NEWS

PM backs reform of religion classes

PM backs reform of religion classes

Recent comments by Education Minister Nikos Filis, who questioned the role of the Church during the 1967-74 military dictatorship, have irked Prime Minister Alexis Tsipras, according to sources Monday who nevertheless said that the premier still backs his minister’s plan to reform religious education.

Tsipras is said to be wary that the spat – Filis’s comments prompted a fierce reaction from Archbishop Ieronymos – could influence the proceedings of the upcoming Holy Synod, which is expected to take a stand on the ministry’s decision to tweak religion classes at schools. The idea is that these will no longer be taught on the basis of catechism, but on purely informative and educational grounds.

Tsipras’s decision to back Filis’s plan is said to be based on polls that the majority of SYRIZA voters are in favor of the reform.

However, Defense Minister Panos Kammenos, leader of the populist nationalist Independent Greeks, the junior partner in the governing coalition, is opposed to any change.
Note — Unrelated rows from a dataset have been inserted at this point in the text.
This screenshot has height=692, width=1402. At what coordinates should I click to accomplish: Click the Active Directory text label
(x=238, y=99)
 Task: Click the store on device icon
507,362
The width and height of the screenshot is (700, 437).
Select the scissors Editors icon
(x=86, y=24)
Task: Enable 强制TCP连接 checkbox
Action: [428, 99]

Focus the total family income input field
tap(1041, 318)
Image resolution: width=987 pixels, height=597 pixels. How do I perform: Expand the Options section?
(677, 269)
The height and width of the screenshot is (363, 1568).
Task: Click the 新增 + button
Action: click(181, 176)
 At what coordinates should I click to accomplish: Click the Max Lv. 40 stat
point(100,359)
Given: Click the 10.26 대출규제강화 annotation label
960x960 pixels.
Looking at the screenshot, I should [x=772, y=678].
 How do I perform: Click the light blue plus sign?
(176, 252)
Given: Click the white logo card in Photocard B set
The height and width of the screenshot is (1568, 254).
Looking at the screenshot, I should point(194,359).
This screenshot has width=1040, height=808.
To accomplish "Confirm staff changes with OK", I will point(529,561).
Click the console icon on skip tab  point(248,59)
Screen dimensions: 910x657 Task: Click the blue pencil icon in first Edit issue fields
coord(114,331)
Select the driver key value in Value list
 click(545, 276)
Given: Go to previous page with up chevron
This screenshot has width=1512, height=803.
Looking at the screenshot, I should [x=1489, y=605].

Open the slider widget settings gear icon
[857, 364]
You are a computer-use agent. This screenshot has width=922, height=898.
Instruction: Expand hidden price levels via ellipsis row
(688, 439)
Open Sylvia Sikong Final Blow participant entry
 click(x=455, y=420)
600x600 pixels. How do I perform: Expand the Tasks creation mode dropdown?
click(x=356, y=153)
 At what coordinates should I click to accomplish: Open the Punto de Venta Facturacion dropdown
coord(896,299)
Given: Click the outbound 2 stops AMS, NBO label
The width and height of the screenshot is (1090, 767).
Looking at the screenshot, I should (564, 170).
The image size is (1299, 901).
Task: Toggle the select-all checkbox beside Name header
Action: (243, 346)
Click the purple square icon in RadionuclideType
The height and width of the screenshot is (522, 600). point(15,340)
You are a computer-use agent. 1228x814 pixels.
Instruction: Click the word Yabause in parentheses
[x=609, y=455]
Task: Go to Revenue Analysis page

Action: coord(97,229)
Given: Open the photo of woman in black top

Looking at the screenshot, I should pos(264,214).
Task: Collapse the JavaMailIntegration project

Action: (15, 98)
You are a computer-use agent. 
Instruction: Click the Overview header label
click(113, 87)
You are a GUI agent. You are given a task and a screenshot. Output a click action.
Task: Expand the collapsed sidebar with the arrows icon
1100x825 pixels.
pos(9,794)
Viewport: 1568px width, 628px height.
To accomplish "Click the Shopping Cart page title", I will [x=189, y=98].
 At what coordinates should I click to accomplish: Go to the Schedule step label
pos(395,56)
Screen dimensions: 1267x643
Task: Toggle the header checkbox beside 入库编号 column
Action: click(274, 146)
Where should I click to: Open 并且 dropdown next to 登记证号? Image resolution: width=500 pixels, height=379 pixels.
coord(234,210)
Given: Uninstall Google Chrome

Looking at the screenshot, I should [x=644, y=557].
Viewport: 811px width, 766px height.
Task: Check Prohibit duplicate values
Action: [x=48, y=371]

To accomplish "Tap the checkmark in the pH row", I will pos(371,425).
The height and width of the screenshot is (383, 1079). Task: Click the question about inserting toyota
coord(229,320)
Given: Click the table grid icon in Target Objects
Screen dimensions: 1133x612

Kammenos is scheduled to holds talks with Ieronymos on Wednesday.

On Sunday President Prokopis Pavlopoulos appeared to come out in defense of the Church.

“The Church has always been present in the nation’s struggle, like it has in all struggles for liberty, democracy and social justice,” Pavlopoulos said in a statement on the anniversary of the liberation of Tripolitsa in the Greeks’ 1821 war of independence against Ottoman Turks.

As an opposition party, SYRIZA had long campaigned on a pledge to forge a separation between Church and state.